Wzięłam to za dobrą kartę, że ogłosili dodatkowe terminy tak późno – dzięki
temu zobaczę Brukselę, inaczej na pewno zdecydowałabym się na Kraków, bo blisko, taniej, łatwiej.
Niezależnie od pogody i od wszystkiego innego już teraz mogę uznać, że wyjazd
będzie super. Jeśli tylko uda mi się tam dotrzeć i wrócić, a pomiędzy
tymi dwoma usłyszeć (po raz trzeci!) Whita – nie może być źle.

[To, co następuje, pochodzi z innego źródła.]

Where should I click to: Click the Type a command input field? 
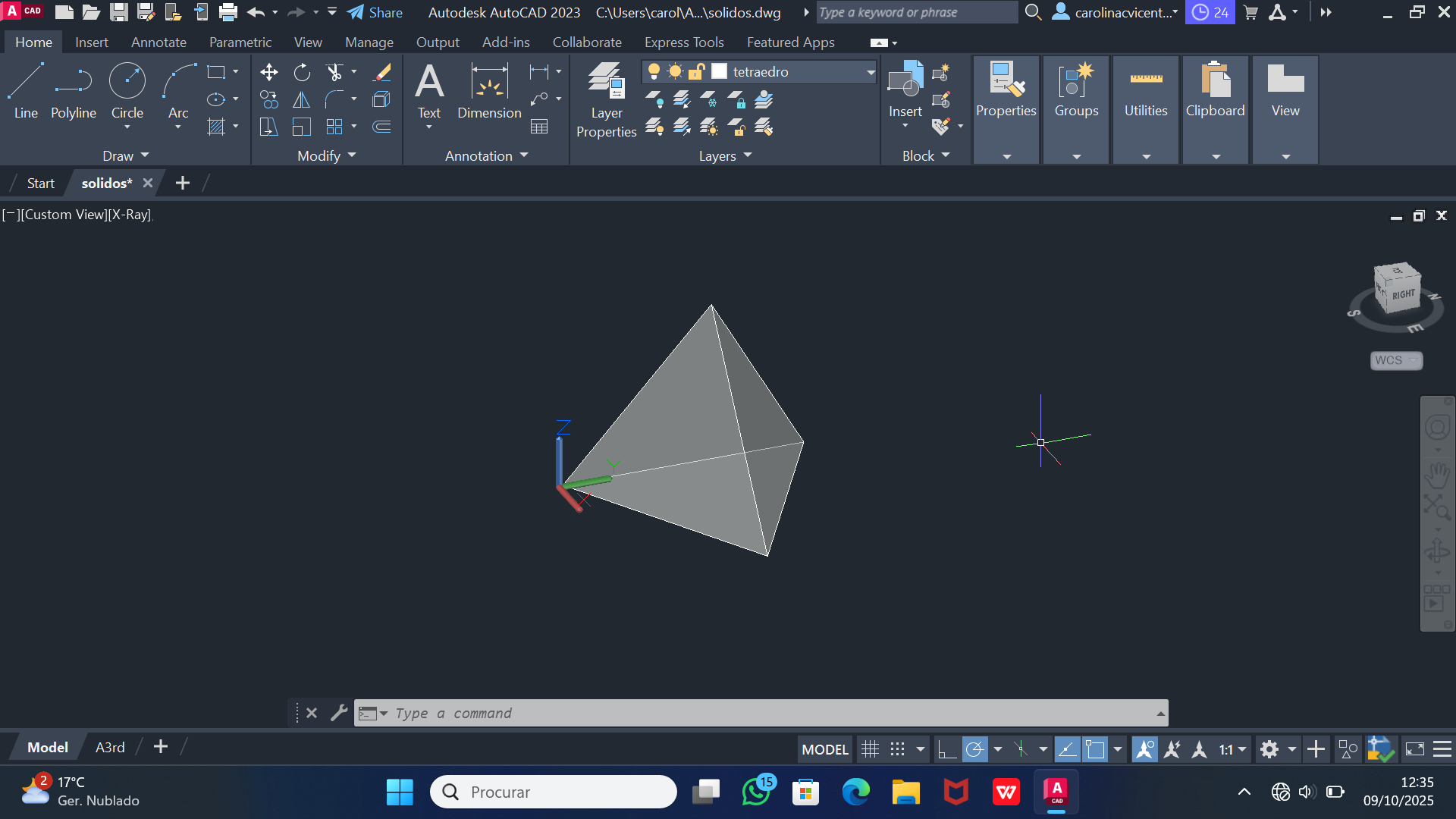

Rzadko podróżuję całkiem sama za
granicę (nie licząc całej Francji). Do tej pory zawsze przynajmniej ktoś gdzieś na mnie czekał. Tym razem
będzie znowu żywioł (chociaż plany już ruszyły i się tworzą). Ruszam na Brukselę
na całe dni sześć i wykorzystam je jak trzeba, a potem wszystko tutaj popolecam, co tylko będzie tego warte. Od dawna mnie ciągnie z powrotem gdzieś w świat i
nawet tym małym, krótkim, mało dzikim tygodniem cieszę się strasznie. Bo będzie
nowe i inne i ładne i smaczne. Trochę już poczytałam i kilka cudownych ludzi,
kiedy zwróciłam się do nich z pytaniami, odpisało mi przekraczając wszelkie
oczekiwania. Uciekajcie od smutnych ludzi! Zostało jeszcze trochę tych po
drugiej stronie barykady. Trzymajcie kciuki za mnie, za Brukselę i za Jacka. A
najlepiej za wszystko na raz. I tym razem do rychłego, mam nadzieję!